Foi o que aconteceu com Casa de Dinamite (House of Dynamite), novo thriller da diretora Kathryn Bigelow, lançado na Netflix na última sexta-feira (24).
O longa mostra um cenário de pesadelo: um possível ataque nuclear contra os EUA e a reação desesperada do governo para conter o desastre.
Mas o drama político e militar, estrelado por Idris Elba e Rebecca Ferguson, acabou detonando uma crise real — desta vez, entre Hollywood e o Pentágono.
O filme que fez o Pentágono suar frio
De acordo com um memorando interno da Agência de Defesa de Mísseis (MDA), obtido pela Bloomberg News, o governo americano não ficou nada feliz com a representação de suas forças defensivas.
“Os interceptadores fictícios do filme erram o alvo, e entendemos que isso tem a intenção de ser parte do drama. Mas os testes reais contam uma história muito diferente”, afirmou o documento.
A MDA alegou que Casa de Dinamite subestima as capacidades antimísseis dos EUA, citando inclusive uma fala do personagem de Jared Harris, que menciona uma taxa de interceptação de apenas 50%.
Segundo a agência, essa estatística seria baseada em protótipos antigos — e que os sistemas atuais têm 100% de precisão há mais de uma década (otimismo nuclear é uma categoria à parte, convenhamos).
O Pentágono reforçou ainda que não foi consultado sobre o filme e que o roteiro “não reflete as opiniões ou prioridades desta administração”.
Traduzindo:
Kathryn Bigelow brincou com os brinquedos do Tio Sam sem pedir permissão — e agora o Tio Sam está chorando no Twitter institucional.
Kathryn Bigelow responde com estilo: “Queríamos ser independentes”
Em entrevista à CBS, a diretora, vencedora do Oscar por Guerra ao Terror, confirmou que decidiu não envolver o Pentágono na produção.
“Senti que precisávamos ser mais independentes”, disse Bigelow.
“Mas tivemos vários consultores técnicos que trabalharam no Pentágono. Eles estavam comigo todos os dias durante as filmagens.”
A resposta é clássica Bigelow: realismo brutal com pitadas de rebeldia autoral.
Ela não é de fazer filmes confortáveis — basta lembrar A Hora Mais Escura (2012), que incomodou metade de Washington com sua abordagem sobre a caçada a Bin Laden.
O enredo: quando o relógio nuclear marca zero
Em Casa de Dinamite, Idris Elba interpreta um alto oficial da defesa americana tentando evitar uma guerra total após a detecção de um míssil nuclear “não identificado”.
Rebecca Ferguson vive uma analista que descobre falhas no protocolo de interceptação, e Jared Harris interpreta um estrategista cínico que questiona o próprio conceito de “dissuasão”.

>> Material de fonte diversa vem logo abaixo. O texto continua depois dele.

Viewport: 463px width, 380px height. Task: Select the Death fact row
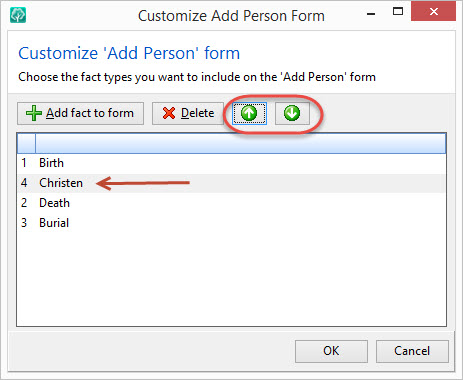(231, 203)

O suspense se passa em tempo quase real, dentro de salas de comando e bunkers claustrofóbicos — um tipo de tensão que Bigelow domina como ninguém.
E, sim, o final é daqueles que deixa o público em silêncio absoluto, se perguntando quem realmente puxou o gatilho da bomba.
Quando ficção e geopolítica colidem
A ironia é deliciosa: o filme que critica o sistema de defesa americano é, sem querer, o melhor anúncio do próprio sistema — porque o Pentágono sentiu a necessidade de reagir publicamente.
O episódio levanta uma velha questão sobre a relação entre cinema e poder:
Até que ponto a arte pode — ou deve — retratar o Estado sem sua bênção?
Bigelow, como sempre, prefere errar pelo excesso de coragem do que pelo medo de ofender.
Conclusão: Kathryn Bigelow segue imbatível no campo de batalha
Casa de Dinamite não é apenas um filme sobre guerra nuclear.
É sobre ego, paranoia e política travestida de patriotismo — temas que a diretora domina desde Guerra ao Terror.
Se o Pentágono queria evitar atenção, conseguiu o oposto: transformou o filme em manchete.
E, convenhamos, quando o inimigo é a burocracia militar, ser chamada de “imprecisa” é quase um elogio artístico.